Matiu was as happy as a bird.
And that day, the birds were happy. Their song sang out to melt in Matiu’s ears. The warmth of the sun pierced through concrete-coloured skies that had finished raining and were moving on. Matiu thought that he better be moving on, too. Her didn’t want to keep her waiting. Down the footpath he went, almost skipping. He couldn’t wait to see her. Up ahead was a small florist. He stopped to take in the fragrance of every flower, carefully considering each one. Although he didn’t know the names of them, he knew her favourite by smell. The bluey-purple flower smelled faintly sweet. Matiu could taste it on his tongue. Yes, he thought, these are the ones.
“ See anything you like dear?” asked the lady behind the counter. She smiled at him and he smiled back.
“ These ones, please.” He said and nodded to his choice.
“ For a special someone, huh?” she teased. “ Eight dollars, dear.” Matiu handed her a ten his father had given him before he left.
“ Thank you.” He smiled as she handed him his change.
He carried on down the footpath, humming a tune she'd taught him. When he got to where she was staying, he paused and took in a deep breath. He walked up to the door and knocked, listen for someone coming. A lady in her late thirties opened the door.
“ You don’t have to knock anymore Matiu,” she said. She was smiling at him too.

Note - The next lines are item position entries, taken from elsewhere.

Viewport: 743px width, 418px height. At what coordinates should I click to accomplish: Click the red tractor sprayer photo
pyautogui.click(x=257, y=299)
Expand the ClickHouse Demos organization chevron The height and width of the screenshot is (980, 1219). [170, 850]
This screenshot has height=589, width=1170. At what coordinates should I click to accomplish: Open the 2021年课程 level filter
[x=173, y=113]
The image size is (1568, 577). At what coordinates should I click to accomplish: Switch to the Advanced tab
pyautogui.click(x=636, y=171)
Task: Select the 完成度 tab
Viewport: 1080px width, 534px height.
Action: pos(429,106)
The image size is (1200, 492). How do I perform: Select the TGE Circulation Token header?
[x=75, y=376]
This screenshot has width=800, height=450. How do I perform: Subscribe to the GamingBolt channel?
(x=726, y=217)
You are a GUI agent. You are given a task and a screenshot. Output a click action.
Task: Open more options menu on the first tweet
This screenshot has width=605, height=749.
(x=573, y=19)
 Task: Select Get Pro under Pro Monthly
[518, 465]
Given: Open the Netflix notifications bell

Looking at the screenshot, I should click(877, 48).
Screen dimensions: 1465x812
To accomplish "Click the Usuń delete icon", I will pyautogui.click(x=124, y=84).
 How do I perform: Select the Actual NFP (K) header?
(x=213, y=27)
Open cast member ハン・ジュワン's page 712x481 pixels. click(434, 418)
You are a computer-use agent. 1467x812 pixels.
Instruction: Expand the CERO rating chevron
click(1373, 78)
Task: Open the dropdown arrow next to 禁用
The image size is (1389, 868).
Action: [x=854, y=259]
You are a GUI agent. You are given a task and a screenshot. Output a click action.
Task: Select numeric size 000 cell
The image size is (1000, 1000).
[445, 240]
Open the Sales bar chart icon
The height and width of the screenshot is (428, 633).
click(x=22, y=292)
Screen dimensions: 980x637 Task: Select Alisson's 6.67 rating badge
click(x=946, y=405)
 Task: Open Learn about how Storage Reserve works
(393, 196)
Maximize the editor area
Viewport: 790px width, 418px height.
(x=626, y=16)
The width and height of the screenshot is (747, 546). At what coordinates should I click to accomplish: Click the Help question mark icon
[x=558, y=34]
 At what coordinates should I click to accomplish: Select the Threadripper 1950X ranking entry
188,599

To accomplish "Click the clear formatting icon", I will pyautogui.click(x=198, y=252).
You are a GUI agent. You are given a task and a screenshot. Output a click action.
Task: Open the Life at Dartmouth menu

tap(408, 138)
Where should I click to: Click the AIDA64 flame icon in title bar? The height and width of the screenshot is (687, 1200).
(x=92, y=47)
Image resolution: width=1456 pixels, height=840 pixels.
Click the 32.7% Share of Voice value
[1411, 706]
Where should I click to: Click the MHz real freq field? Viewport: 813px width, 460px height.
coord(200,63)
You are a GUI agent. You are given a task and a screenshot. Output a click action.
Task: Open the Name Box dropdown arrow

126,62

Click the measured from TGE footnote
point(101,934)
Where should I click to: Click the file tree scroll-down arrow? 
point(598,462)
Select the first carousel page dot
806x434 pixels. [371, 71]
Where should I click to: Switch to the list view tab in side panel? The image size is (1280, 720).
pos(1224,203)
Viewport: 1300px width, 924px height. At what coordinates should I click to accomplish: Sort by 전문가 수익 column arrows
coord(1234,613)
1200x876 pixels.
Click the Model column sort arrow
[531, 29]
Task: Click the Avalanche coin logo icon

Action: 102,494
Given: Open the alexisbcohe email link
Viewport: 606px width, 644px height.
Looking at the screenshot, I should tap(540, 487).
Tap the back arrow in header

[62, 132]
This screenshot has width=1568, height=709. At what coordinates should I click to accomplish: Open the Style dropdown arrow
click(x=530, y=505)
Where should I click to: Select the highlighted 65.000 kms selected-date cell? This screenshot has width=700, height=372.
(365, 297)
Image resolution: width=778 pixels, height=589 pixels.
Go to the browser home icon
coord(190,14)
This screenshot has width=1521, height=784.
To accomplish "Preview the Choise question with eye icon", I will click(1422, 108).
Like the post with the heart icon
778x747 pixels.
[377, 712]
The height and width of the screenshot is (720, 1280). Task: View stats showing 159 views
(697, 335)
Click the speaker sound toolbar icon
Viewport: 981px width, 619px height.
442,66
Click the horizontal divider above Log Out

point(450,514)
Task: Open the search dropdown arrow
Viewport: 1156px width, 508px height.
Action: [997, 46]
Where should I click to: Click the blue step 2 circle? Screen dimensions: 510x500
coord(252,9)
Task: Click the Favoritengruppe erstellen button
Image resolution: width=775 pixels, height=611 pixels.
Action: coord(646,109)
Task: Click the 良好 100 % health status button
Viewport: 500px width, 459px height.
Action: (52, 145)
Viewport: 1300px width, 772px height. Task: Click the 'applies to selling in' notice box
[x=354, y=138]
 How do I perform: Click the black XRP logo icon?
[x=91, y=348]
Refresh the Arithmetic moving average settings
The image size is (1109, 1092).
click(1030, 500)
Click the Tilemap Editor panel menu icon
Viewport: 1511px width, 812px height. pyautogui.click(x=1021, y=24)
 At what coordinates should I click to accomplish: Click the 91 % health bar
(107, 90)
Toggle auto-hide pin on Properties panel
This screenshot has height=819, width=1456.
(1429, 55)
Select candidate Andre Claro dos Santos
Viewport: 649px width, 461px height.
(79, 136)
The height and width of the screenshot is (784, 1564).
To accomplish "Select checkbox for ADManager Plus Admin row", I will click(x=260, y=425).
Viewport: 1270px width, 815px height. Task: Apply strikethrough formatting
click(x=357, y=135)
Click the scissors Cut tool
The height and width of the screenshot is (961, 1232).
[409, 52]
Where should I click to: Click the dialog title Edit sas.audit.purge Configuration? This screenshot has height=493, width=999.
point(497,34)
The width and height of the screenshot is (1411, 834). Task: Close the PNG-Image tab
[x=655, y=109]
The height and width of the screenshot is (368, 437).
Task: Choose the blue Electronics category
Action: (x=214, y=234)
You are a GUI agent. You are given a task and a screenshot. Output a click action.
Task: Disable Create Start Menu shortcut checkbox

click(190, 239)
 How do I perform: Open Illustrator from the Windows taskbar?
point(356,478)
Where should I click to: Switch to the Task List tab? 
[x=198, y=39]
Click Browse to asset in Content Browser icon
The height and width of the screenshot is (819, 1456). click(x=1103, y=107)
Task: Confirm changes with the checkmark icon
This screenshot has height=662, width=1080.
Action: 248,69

“ Thanks Mrs. D,” he replied. He only called her Mrs. D because he couldn’t pronounce her last name. Before he could even say anything else, she had disappeared up a flight of stairs. Matiu sat on the sofa and waited, his fingers nervously fiddling with the flowers. A while later, he heard footsteps. He stood up and turned. There she was at the foot of the stairs with a cotton dress and a big straw hat pulling back her dark hair. She was also carrying a basket and a blanket. Matiu walked over to her, half smiling, half looking at her feet, and handed her the flowers.
“ These are for you.” He said shyly, shifting from foot to foot. She took them in in one deep breath, closing her eyes. When she breathed out she opened her eyes and look at Matiu. She caught him staring and smiled, making him blush. She took his hand and led him out to the back yard.
This was a magnificent yard. It was large with a garden as big as Matiu’s house. She led him to an open space and spread the blanket out on the grass. It was soft and warm. After the blanket was set, she opened the basket and took some sandwiches from it. When she had placed some more sandwiches, two muffins, some fruit slices and two cups of pure orange juice onto the blanket, she smiled at Matiu again. He took a slice of fruit and told her of his week, school, his soccer game and his father. Through all of this, she said nothing, but smiled politely and laughed with him. Matiu loved her. The way she smiled made him warm inside, even on the coldest of days. And she listened without interrupting, and she never wanted anything, except for his company and to hear him speak.
The sun was hot and the clouds had made way for a baby blue sky. They had finished their juices and she stopped to take in her flowers again. They lay down, facing the sky, and she began to tell him what she had been up to. Matiu felt like falling asleep next to her. She put an arm under his head and they both silently watched a nearby tree sway in the wind.
“ Matiu!” called Mrs. D. “Your fathers here waiting.” He sat up. He didn’t want to go. He wanted to stay. Stay here with her forever. She was already sitting up and was pulling something else from the basket. From it came a small teddy bear, with a blue baseball cap and shirt. Matiu stared at it as she handed it to him.
“ That’s for you, son.”
Matiu was starting to sniff. His eyes watered at the thought of leaving her again. He couldn’t look her in the face.
“ Don’t cry, darling.” She whispered. “ You can come and visit me next Sunday. I promise.”
“ Ok.” Matiu sniffed. He was starting to hiccup when she took him in her arms and hugged him tightly. He felt better, but only slightly. He cried into her shoulder and she rocked him gently.
“ I love you,” she said, and then she lifted him to his feet and tied his shoe.
“ You look after that bear until I come home, alright?” Matiu nodded. “ Now off you go, and tell your father I love him.”
Matiu hopped into the passenger seat and put on his seatbelt, wiping his eyes. His father put an arm around him.
“ She’ll get better soon,” he said. “ She’s a little bit more than amazing, your mother is.”
Matiu took a deep breath and hugged his bear tightly as they pulled away from the halfway house on the hill.